__What needs to be done__
Would you find each line in the entries below with the string "search" and copy it?

+ + +

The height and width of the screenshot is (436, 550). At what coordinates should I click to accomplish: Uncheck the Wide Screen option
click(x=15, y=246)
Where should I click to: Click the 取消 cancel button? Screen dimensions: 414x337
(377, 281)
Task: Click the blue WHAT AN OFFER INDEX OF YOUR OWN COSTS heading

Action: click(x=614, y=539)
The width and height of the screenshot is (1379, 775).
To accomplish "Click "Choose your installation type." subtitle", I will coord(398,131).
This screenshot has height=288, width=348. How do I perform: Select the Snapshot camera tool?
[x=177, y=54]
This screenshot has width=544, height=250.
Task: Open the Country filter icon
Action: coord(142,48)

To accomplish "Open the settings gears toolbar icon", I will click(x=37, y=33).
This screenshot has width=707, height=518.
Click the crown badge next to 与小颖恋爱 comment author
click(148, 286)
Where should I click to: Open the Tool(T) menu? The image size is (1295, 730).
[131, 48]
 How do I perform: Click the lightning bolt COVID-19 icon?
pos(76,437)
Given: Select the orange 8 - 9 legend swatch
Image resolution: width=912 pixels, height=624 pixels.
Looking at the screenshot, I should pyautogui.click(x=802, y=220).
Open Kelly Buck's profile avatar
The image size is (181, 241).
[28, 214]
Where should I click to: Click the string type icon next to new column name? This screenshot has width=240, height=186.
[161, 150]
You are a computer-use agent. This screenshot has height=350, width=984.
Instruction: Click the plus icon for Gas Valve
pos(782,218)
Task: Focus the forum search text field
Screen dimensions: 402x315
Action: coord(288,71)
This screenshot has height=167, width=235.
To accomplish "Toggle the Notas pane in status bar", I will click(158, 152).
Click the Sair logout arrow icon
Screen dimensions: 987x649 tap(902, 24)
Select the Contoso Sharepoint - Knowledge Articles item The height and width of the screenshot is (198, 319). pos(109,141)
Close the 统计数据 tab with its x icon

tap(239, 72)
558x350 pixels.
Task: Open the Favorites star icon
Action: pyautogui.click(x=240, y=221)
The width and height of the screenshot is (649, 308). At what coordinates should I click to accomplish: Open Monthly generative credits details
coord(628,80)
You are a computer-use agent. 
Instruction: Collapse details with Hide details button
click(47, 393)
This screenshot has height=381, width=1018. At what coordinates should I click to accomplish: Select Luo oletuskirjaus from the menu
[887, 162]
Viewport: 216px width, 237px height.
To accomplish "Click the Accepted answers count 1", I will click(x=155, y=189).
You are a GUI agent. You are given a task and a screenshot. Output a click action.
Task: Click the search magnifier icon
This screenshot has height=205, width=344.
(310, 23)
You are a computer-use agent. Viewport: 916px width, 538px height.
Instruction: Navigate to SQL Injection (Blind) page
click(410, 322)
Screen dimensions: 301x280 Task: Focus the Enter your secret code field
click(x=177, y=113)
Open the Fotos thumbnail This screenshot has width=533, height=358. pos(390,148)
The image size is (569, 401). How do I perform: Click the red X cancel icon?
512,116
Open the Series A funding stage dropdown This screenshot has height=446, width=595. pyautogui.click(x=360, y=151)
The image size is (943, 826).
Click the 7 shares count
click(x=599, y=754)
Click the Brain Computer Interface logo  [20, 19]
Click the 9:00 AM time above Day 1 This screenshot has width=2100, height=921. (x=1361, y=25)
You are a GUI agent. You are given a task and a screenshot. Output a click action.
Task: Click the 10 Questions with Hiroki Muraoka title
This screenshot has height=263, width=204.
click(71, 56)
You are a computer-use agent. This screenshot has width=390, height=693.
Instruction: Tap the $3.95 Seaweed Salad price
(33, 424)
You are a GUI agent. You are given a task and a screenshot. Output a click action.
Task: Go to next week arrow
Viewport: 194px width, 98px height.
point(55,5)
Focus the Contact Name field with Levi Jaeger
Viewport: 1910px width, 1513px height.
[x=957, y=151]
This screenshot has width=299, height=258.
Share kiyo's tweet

+ + +

__Exercise answer__
Task: Focus the forum search text field
Task: Click the search magnifier icon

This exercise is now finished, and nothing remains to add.